Cooking on board
We try to eat a mostly plant-based diet - meaning we eat fish or meat max. 3x a week and occasionally have dairy - because industrial animal farming is unsustainable. David Attenborough explains it well in Life on Our Planet.
Try our favorite recipes here.
Our Galley Setup
Our kitchen (galley) is small but functional. We have a gas oven and 3 gas burners which generally speaking, work quite well. There's a sink that has two faucets, one connecting to our 400 litre freshwater tank and one that pumps seawater for prewashing the dishes.
We have one larger fridge for food and a smaller one for drinks outside. There's also a freezer but we haven't been using it much to save energy.
If there's one truly essential tool in our kitchen, it's the pressure cooker, where we regularly prepare things like stews and sauces, not to mention dried beans and brown rice.
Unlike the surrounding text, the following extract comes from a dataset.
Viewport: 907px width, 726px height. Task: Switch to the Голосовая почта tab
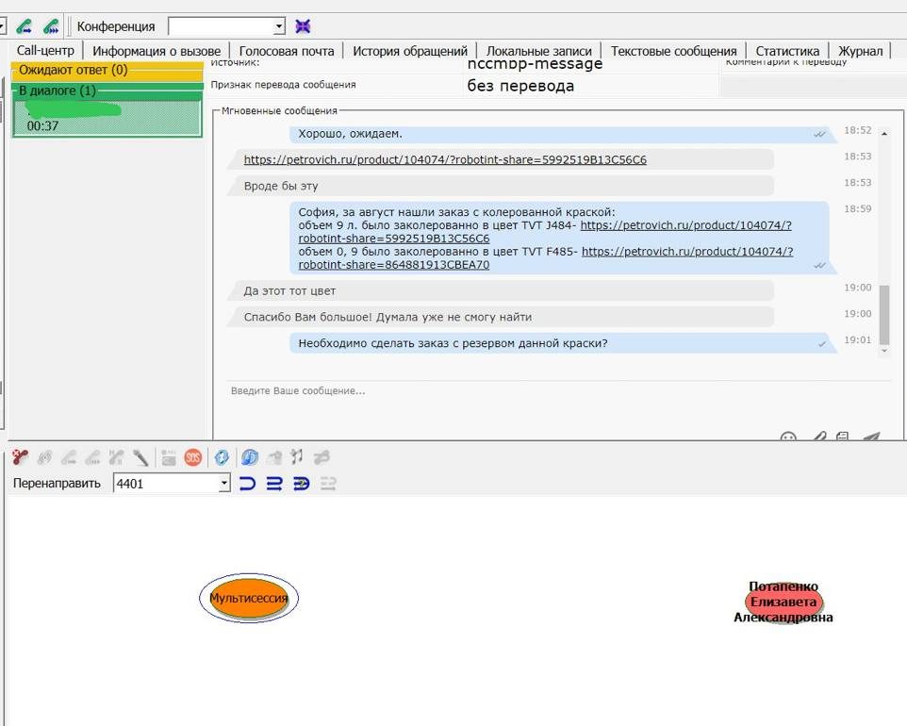(x=286, y=51)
Our stove runs on precious propane, and the pressure cooker allows us to regularly plan on slow-cooked favorites without completely depleting our fuel supply.
Finding seafood while traveling by boat is easy. Whether it's from the local fishermen or self-caught, there's always plenty of fish.
Pickling and Fermenting
We love to pickle and ferment vegetables to stretch out their lifespan. Pickled onions and cucumbers are staples for us because they pep up the simplest of dishes.
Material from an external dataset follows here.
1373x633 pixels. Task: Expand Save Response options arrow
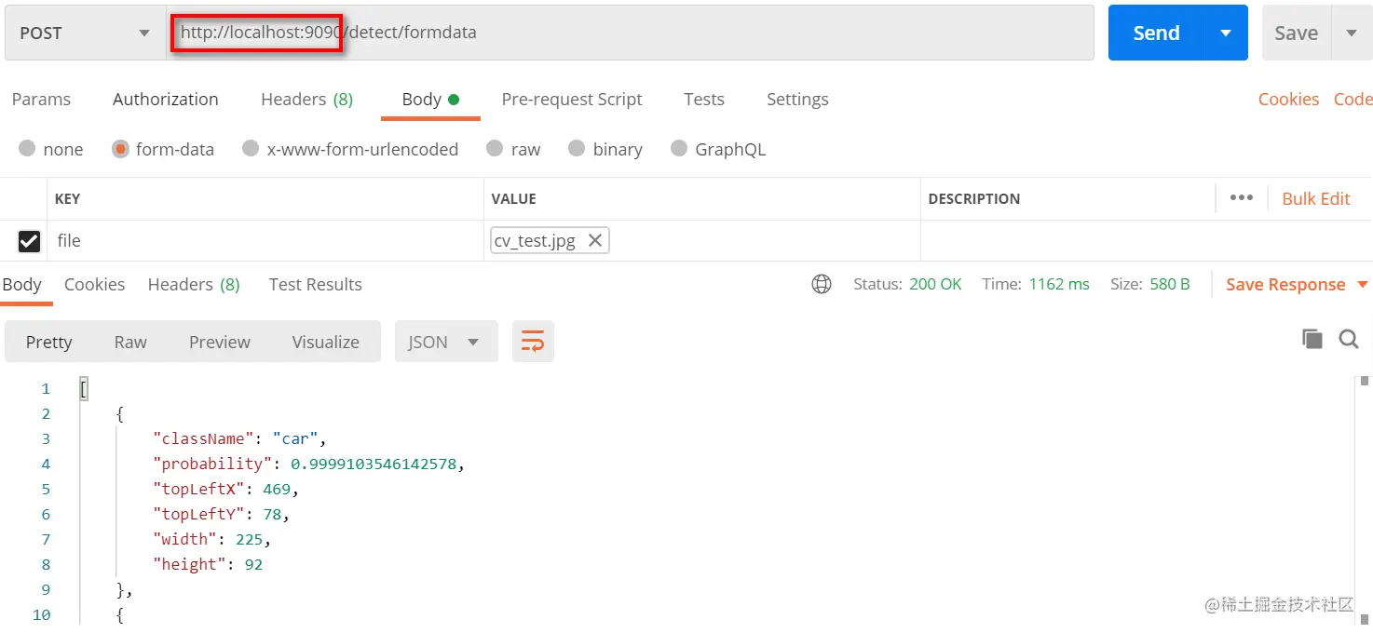click(1363, 285)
Kimchi is surprisingly easy to make, supports gut health, and lasts for months in the fridge. Another less well-known fermented condiment we love to have on the boat is Shoyu Koji. We make a real effort to stock koji grains (the basis for miso) and ferment them with organic soy sauce. The result is an umami-rich probiotic condiment that we use in lieu of soy sauce. It's a secret weapon that goes well with everything!
It's not always easy to find good produce, especially on small islands the selection can be quite limited. Farmers' markets are our favorite and we happily make a detour to buy local.
We grow our own sprouts on the boat to supplement our shopping. In particular, when we're missing vegetables that go well with Asian cooking, it's easy to grow mung bean sprouts in just 4 days.
We haven't baked as much as we wanted and definitely want to up our game here. In Europe it's easy to find good bread, so there wasn't much motivation for us to get into the habit of baking but that will most likely change once we get into the Caribbean and beyond.